Do two wrongs make a right?
"Let me tell you about my character..." that would be wrong.
"Let me tell you about my dog" that would be wrong.
But...let me tell you about my character's dog.
Once upon a time there were some people waiting for me to play game with them. They spent their time joking and laughing about a guy who was arguing, quite earnestly, that you shouldn't name fictional characters after real people.
And then my head popped up on their G+ windows, and they said hello and they told me this guy Gleichman had claimed the novel Abe Lincoln Vampire Hunter was bad because it might make people think Abe Lincoln was actually a vampire hunter. I said my thief now had a dog and he was born here. I rolled up a war poodle. About the silliest thing on the table.
They said "What will we call him?" I said why don't we name him after the guy. Which was about the silliest way to name him.
This being a basic D&D game and my character being a level 1 thief, the predictable thing happened--everybody joked the dog was way more useful in a fight than my PC.
...and kept joking about it. Because the dog went everywhere my PC did and my PC went everywhere there was videochat D&D game on while I was awake and working at my drawing table for the last three months. And saving everyone. Everywhere from Bone Hill to a land of smiling halflings where he was dyed rainbow colors--which is about as silly a thing as could possibly happen.
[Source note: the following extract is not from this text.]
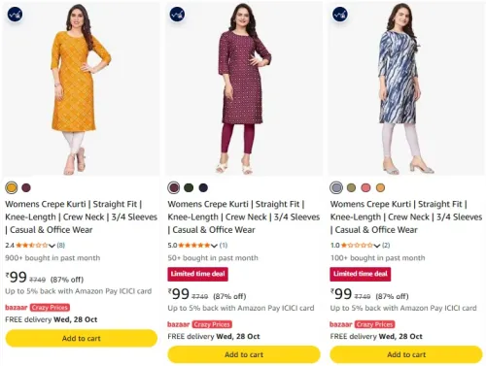
Task: Add maroon kurti to cart
Action: tap(244, 354)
In the Caves of Myrddin--where he died nobly, after helping kill a pair of giant shrews, covering two hopeless low-levels and his worthless master's escape from a pair of vampires named Lenny and Squiggy. Which is about the silliest way you could possibly die.
But despite all the intense silliness of Gleichman's entire existence, here's the thing: when the actual player characters die (especially these low level PCs in these videochat games played by mostly RPG veterans) the players are just right there in front of you going "alright--them's the breaks--haul out the 3d6"--maybe they're just putting a brave face on it and trying not to seem like a n00b, but they, the player, are still there in front of you, being alive, so it's like whatever (at least so far). But Gleichman? He had no existence except in the minds of 10-15 gamers spread all over the world, who will now imagine him no more. And he was so loyal and so brave. He always rolled better than me and he hauled us all out of the fire so many times. With infinite patience, he saw my 3d6-in-order thief up 5 levels in 3 months. We had his teeth silvered--near the end--to fight the undead, but it did him no good. Poor guy.
Gleichman is, to me, a little slice of pure Old Schoolness--slain by two 8th level monster and a DMs total lack of belief in balanced encounters, rolled up on a DIY random table by the guy who wrote the table, purchased by a player who hates pets in games out of pure mechanical practicality, completely devoid of background o, preposterously over-powered next to the PC who bought him, and ridiculously under-priced at 25gp, and yet, after a few sessions, I loved his dumb, silver-toothed, rainbow-colored carcass. And I don't think I was the only one. "Character background is what happens between levels one and six". What happened between levels one and six is at the beginning of every session when people saw my face pop up on G+ they said "Oh, Zak--you're bringing Gleichman, right?"
Go easy, little guy. You were a good pup. Your leash was Rope, 50' and your food was bugbears and goblinflesh. You died a soldier, because I rolled a 1.
DMs of my PC, Blixa, should know he now carries an extra quiver of bolts with the steel heads removed and replaced with wooden ones, 3 vials and one wineskin of holy water, 5 cloves of garlic, a mallet, and has five wooden stakes.
"29 Wolfhound. +2 to hit vs. same-size foe. (11 hp)"
Wolfhounds look so dumb.
Almost as dumb as poodles.
I think I'll call it Abe Lincoln Vampire Hunter.